[To do] Please copy exactly the lines that run from the start of the entries to the line containing "Legislation.gov.uk (555, 2038)", inclusive.

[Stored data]
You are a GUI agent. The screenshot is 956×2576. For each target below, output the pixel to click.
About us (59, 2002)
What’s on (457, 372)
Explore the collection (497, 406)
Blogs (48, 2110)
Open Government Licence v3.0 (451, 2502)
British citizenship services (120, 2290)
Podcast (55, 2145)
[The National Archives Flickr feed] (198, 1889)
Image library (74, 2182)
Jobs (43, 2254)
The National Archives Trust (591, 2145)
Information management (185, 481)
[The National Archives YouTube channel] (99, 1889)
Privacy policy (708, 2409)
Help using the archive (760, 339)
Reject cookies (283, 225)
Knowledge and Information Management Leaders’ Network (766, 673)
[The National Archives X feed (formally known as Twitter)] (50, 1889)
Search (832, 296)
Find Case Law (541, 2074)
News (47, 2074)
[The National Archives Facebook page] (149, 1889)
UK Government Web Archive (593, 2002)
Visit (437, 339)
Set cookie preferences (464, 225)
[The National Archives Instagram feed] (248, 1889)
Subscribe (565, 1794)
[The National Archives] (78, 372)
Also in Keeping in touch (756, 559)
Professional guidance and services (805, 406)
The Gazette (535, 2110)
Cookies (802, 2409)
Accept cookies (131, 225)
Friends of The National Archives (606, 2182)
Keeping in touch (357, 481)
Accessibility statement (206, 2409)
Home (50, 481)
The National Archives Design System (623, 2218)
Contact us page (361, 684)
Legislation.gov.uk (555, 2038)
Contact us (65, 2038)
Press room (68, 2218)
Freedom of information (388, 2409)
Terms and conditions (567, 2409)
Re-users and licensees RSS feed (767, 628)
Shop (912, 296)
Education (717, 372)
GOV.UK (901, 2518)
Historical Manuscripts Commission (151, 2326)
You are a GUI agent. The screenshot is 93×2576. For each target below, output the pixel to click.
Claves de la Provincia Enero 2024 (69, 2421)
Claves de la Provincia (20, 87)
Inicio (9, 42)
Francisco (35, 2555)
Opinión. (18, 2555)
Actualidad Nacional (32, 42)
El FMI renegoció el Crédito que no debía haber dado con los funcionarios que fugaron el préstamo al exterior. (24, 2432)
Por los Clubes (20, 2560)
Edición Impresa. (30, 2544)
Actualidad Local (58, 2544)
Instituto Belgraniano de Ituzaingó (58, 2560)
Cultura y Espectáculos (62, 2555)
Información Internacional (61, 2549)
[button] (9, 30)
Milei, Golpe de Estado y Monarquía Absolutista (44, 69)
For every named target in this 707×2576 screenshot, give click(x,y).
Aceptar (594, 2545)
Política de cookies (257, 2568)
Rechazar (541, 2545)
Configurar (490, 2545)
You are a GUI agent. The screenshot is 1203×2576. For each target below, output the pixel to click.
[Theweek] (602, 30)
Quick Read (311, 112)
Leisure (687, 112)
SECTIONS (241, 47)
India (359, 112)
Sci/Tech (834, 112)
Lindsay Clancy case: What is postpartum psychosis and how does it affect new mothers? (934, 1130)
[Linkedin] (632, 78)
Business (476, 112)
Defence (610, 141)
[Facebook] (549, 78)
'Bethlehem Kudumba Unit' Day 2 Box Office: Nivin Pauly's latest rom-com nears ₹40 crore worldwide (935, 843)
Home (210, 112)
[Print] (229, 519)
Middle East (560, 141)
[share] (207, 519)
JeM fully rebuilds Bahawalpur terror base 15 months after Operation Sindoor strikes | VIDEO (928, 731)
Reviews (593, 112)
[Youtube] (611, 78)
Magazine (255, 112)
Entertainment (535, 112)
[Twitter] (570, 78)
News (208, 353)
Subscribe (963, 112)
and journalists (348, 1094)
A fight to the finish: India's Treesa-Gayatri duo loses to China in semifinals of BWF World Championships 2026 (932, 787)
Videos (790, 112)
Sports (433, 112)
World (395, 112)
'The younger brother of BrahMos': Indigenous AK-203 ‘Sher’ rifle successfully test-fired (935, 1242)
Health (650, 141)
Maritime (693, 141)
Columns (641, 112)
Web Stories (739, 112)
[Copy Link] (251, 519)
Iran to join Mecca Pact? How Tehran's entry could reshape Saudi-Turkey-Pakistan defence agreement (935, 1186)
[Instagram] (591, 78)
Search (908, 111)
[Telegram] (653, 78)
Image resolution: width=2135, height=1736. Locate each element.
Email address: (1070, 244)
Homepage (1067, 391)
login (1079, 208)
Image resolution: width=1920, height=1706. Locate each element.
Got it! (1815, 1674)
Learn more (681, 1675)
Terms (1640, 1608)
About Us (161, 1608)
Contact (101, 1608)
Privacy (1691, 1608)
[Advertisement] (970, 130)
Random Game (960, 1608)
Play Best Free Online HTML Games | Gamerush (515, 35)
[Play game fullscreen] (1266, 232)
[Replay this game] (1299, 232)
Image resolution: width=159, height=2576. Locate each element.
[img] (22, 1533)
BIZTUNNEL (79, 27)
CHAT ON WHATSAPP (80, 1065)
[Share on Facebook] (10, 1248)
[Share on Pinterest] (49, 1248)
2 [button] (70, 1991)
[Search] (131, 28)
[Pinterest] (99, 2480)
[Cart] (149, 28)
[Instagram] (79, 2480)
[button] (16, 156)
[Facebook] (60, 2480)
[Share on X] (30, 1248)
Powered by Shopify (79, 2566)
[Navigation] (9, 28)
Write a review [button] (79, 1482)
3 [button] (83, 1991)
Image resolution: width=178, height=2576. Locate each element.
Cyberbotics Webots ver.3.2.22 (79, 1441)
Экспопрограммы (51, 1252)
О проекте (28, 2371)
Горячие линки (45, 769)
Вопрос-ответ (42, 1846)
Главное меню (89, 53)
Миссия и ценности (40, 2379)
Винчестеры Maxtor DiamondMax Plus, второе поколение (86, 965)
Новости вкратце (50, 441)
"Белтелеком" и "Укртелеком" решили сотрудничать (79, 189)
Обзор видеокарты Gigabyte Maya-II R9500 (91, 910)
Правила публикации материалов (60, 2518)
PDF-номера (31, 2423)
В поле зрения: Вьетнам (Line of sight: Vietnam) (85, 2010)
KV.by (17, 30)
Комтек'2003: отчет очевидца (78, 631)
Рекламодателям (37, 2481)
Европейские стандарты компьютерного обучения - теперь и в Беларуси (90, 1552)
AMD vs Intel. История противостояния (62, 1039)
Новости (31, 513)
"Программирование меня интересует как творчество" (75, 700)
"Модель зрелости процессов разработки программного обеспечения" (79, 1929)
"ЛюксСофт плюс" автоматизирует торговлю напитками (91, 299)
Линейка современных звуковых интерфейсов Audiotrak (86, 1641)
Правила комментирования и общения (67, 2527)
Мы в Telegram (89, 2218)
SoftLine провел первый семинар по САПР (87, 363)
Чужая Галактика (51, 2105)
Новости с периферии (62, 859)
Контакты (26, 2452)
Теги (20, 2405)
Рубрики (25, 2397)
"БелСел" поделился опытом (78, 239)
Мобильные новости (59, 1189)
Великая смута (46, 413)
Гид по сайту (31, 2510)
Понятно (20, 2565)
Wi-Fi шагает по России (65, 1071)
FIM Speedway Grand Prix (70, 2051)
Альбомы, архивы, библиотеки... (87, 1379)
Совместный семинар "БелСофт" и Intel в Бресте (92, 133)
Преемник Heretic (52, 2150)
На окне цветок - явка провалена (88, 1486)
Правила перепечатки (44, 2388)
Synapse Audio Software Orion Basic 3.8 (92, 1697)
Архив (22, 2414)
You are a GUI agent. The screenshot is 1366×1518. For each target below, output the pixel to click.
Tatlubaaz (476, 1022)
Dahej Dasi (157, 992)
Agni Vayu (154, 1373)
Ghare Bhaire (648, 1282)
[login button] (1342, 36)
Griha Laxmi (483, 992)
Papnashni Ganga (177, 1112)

[Your solution]
You are a GUI agent. The screenshot is 956×2576. For each target below, output the pixel to click.
About us (59, 2002)
What’s on (457, 372)
Explore the collection (497, 406)
Blogs (48, 2110)
Open Government Licence v3.0 (451, 2502)
British citizenship services (120, 2290)
Podcast (55, 2145)
[The National Archives Flickr feed] (198, 1889)
Image library (74, 2182)
Jobs (43, 2254)
The National Archives Trust (591, 2145)
Information management (185, 481)
[The National Archives YouTube channel] (99, 1889)
Privacy policy (708, 2409)
Help using the archive (760, 339)
Reject cookies (283, 225)
Knowledge and Information Management Leaders’ Network (766, 673)
[The National Archives X feed (formally known as Twitter)] (50, 1889)
Search (832, 296)
Find Case Law (541, 2074)
News (47, 2074)
[The National Archives Facebook page] (149, 1889)
UK Government Web Archive (593, 2002)
Visit (437, 339)
Set cookie preferences (464, 225)
[The National Archives Instagram feed] (248, 1889)
Subscribe (565, 1794)
[The National Archives] (78, 372)
Also in Keeping in touch (756, 559)
Professional guidance and services (805, 406)
The Gazette (535, 2110)
Cookies (802, 2409)
Accept cookies (131, 225)
Friends of The National Archives (606, 2182)
Keeping in touch (357, 481)
Accessibility statement (206, 2409)
Home (50, 481)
The National Archives Design System (623, 2218)
Contact us page (361, 684)
Legislation.gov.uk (555, 2038)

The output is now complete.